Moving further down the table we come to one of the many rows dealing with long-abandoned, but still-lingering parts of the immigration system. We find in the same six months that when it comes to "I-485 Indo Chinese Adjustments" there were just five receipts and 19 approvals; how could that happen? There apparently was a backlog of these cold cases in this subcategory when the fiscal year began, which has presumably diminished substantially.
Similarly, there is a line for "Form I-700 SAW (Special Agricultural Worker)" which dates back to the Immigration Reform and Control Act of 1986. Happily there were no receipts of applications for this subsection of that 25-year-old law, but USCIS did process 11 approvals. Sometimes it takes them a long time.

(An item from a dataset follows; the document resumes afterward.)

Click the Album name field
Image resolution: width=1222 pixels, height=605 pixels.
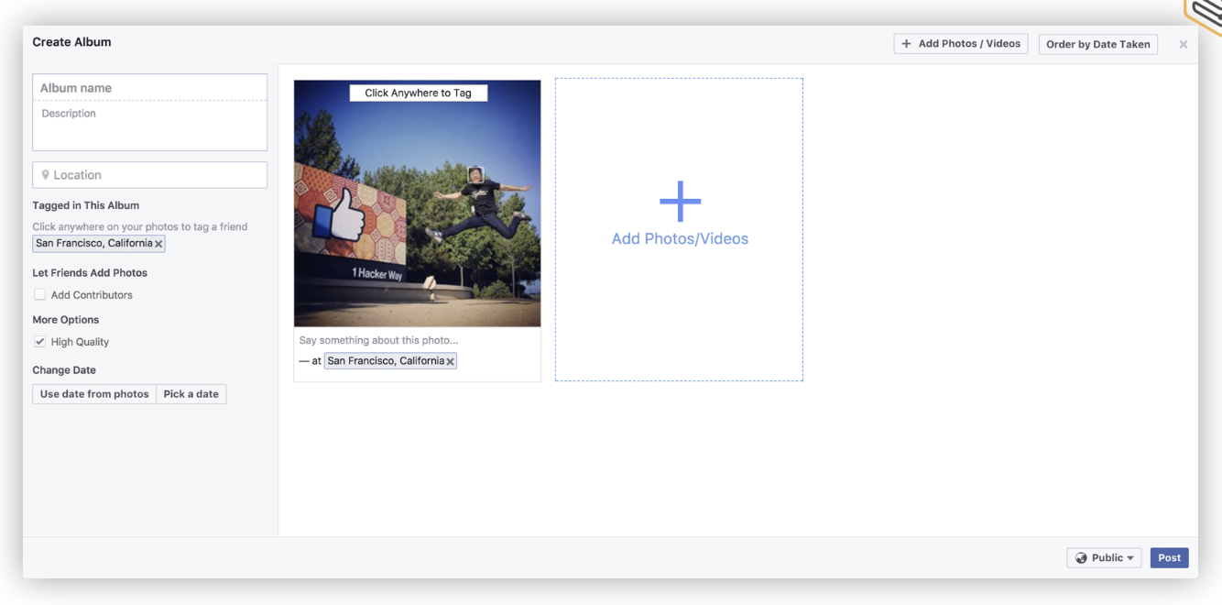point(150,88)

The heading of the cited table reads: "Service-wide Receipts and Approvals for All Form Types"; that is not correct. The table deals with many forms, but only in the immigration and naturalization categories; there is nothing on numerous nonimmigrant programs. Perhaps that heading, if not the denial of denial statistics, will be corrected in the future.
Denial/approval statistics for specific forms would tell the world which parts of the immigration process have more fraud (or at least more detected fraud) than others. But that, so far, is a secret.
Despite the major failings of this partial disclosure operation, these data do show something significant. In the six months covered, and just dealing with immigration and naturalization forms, USCIS received 2,555,844 of them and approved 2,471,234 cases; that's a 100/97 ratio, suggesting both a huge volume of business and a strong tendency to say "yes."